Goal of the exercise — Transcribe the records from the line that has "Click the Output level slider handle" through the end of the records, with both ends included. Leave the pictures out of your answer.

### Recorded data ###

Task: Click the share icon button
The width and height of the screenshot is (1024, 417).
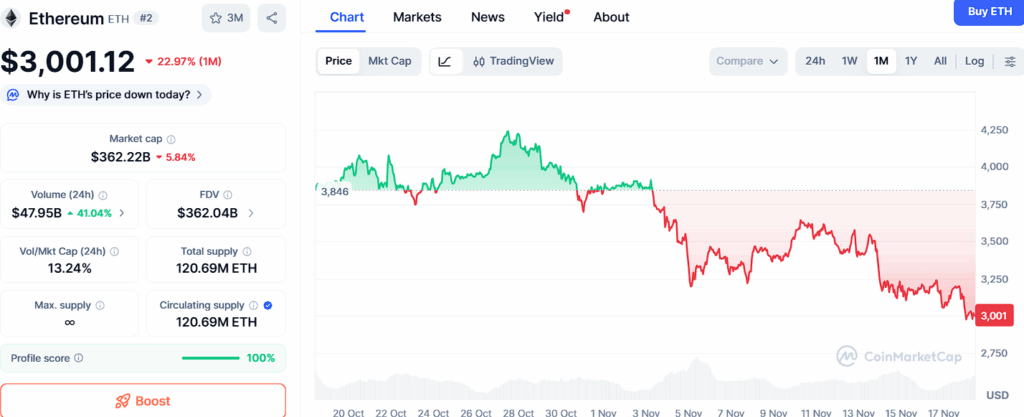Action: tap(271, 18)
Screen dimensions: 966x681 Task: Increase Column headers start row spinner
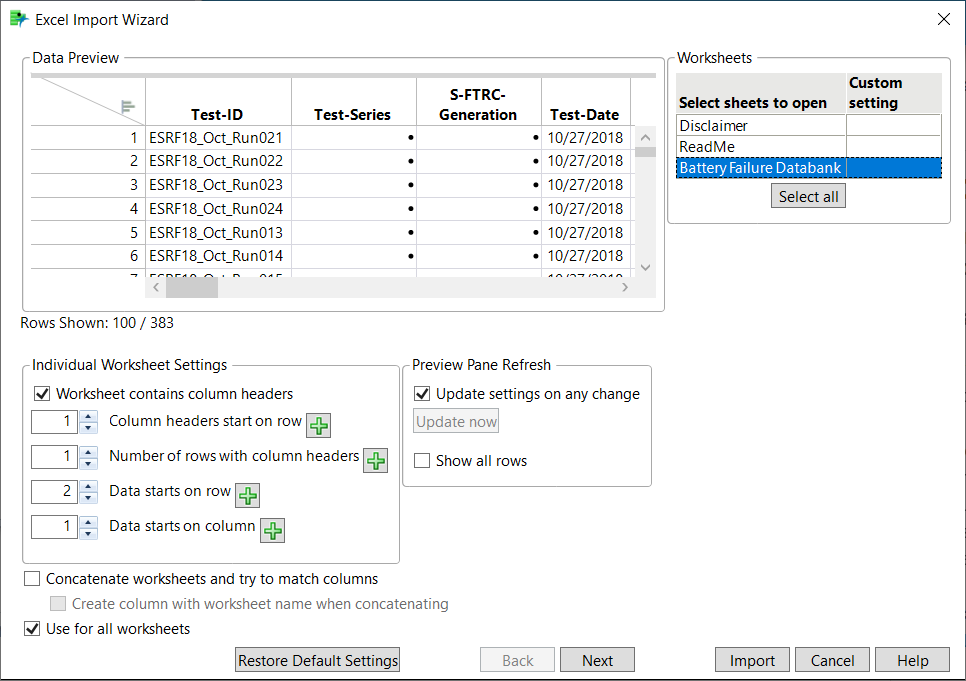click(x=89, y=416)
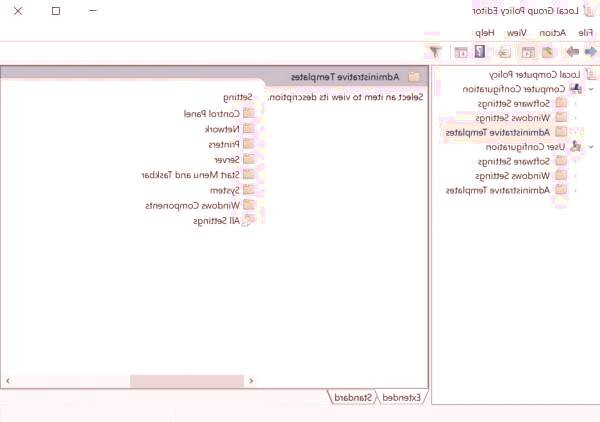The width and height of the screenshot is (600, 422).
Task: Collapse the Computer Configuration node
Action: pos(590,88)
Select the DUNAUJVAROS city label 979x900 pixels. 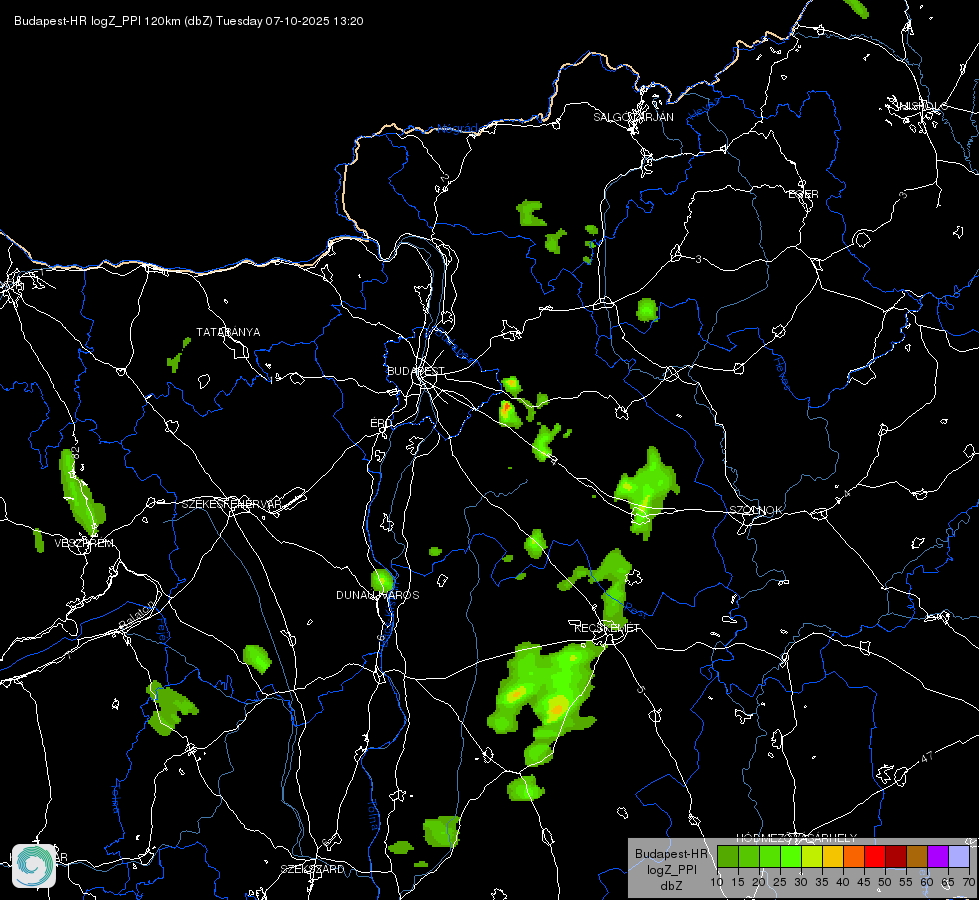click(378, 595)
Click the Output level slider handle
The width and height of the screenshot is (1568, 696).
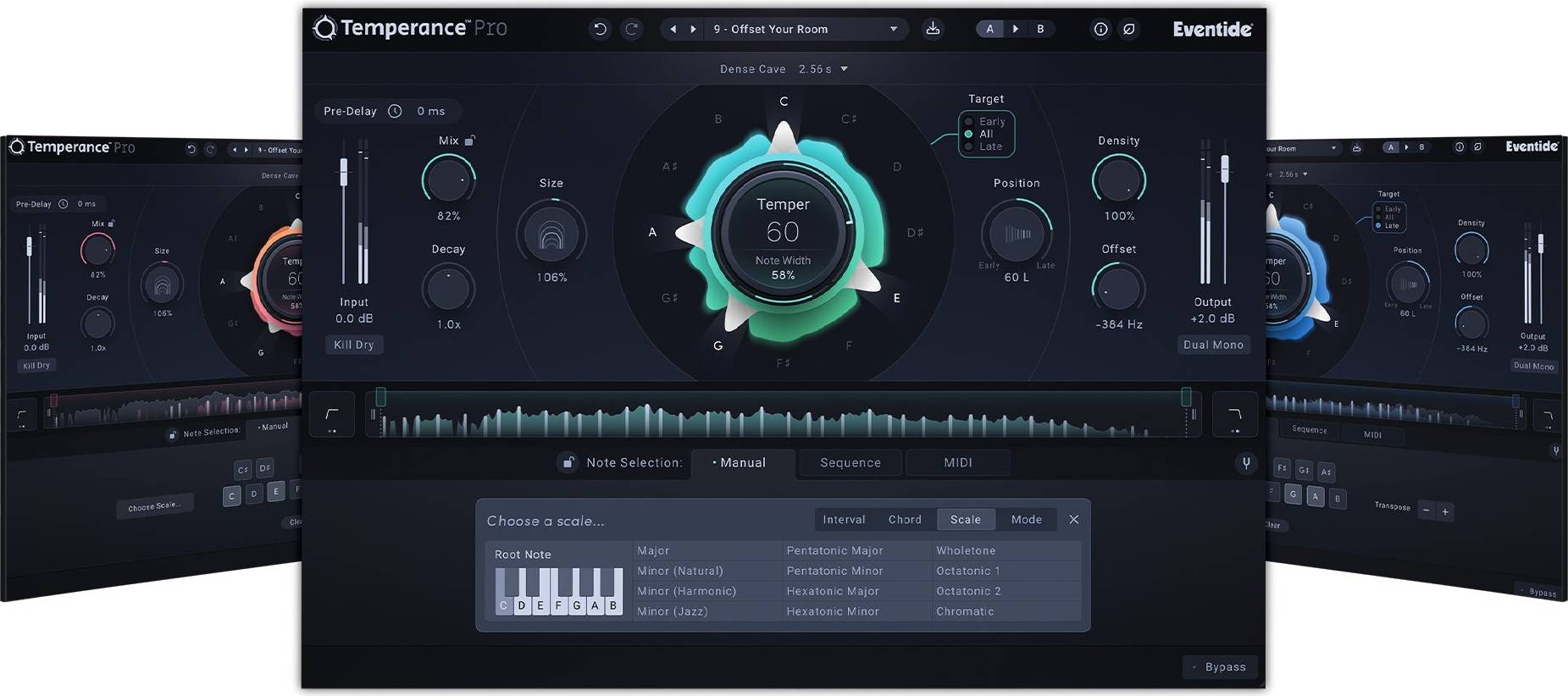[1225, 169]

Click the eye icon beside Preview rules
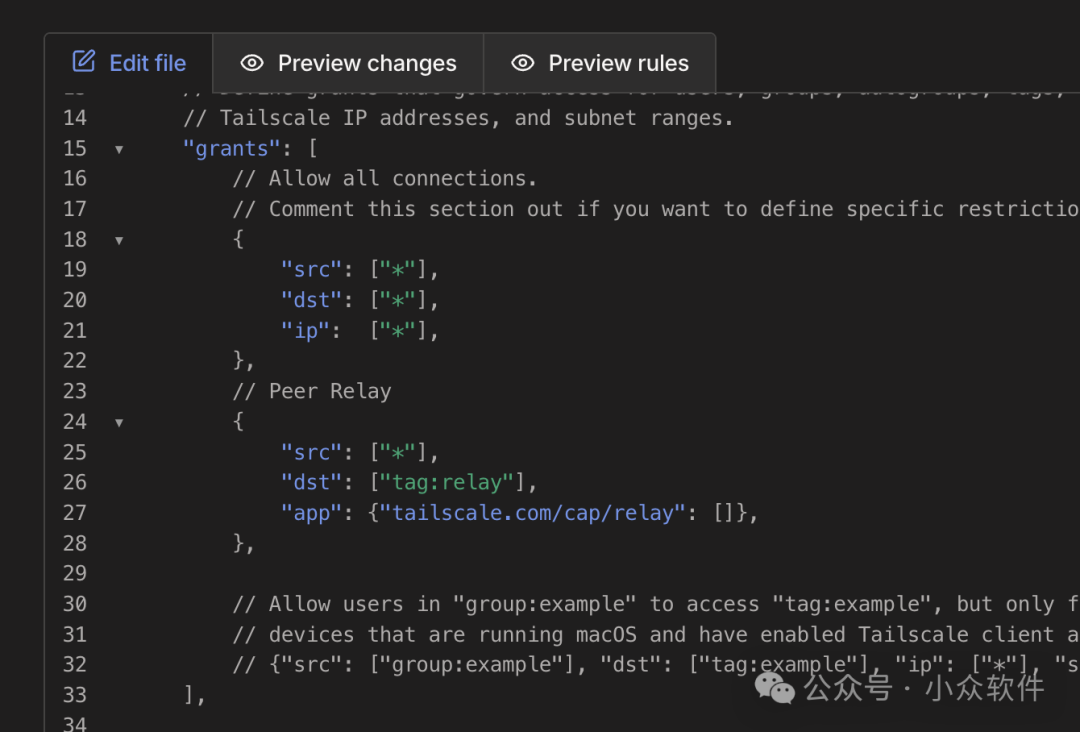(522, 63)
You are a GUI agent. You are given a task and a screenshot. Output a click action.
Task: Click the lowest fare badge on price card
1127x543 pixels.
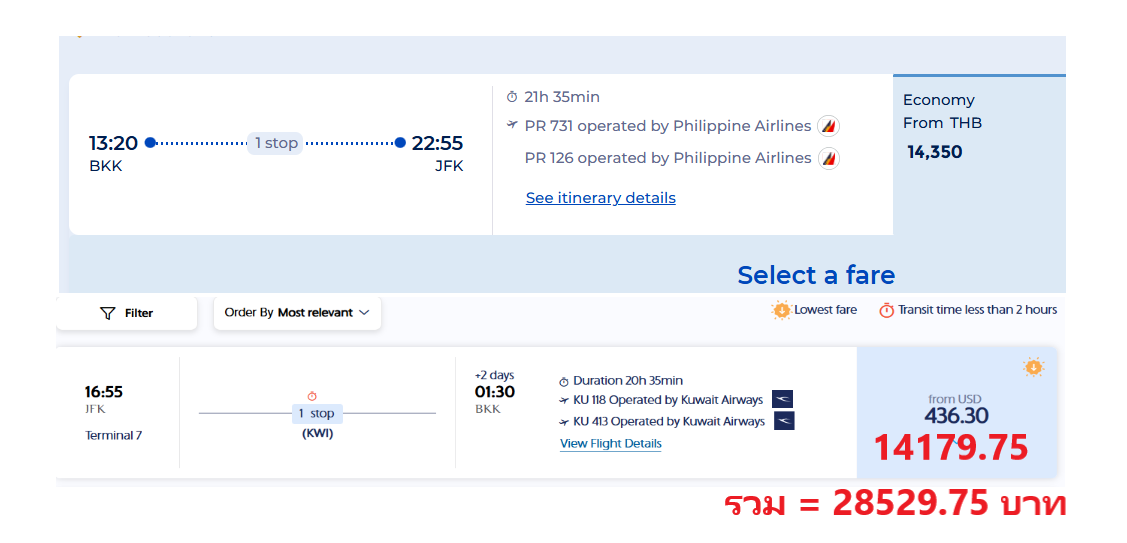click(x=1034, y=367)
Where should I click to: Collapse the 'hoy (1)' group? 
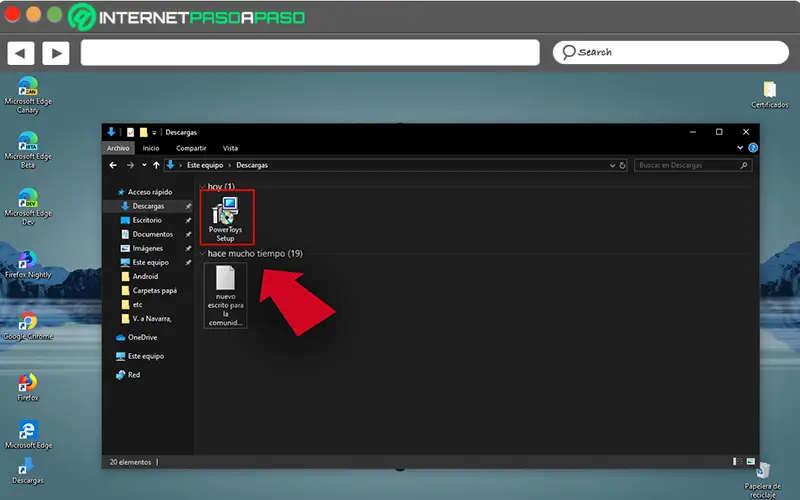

###

Written response —
Click the Output level slider handle
The width and height of the screenshot is (1568, 696).
[1225, 169]

Click the eye icon beside Preview rules
(522, 63)
You are a GUI agent. You are given a task and a screenshot. Output a click action.
Task: Click the lowest fare badge on price card
1127x543 pixels.
click(x=1034, y=367)
Where should I click to: Collapse the 'hoy (1)' group? 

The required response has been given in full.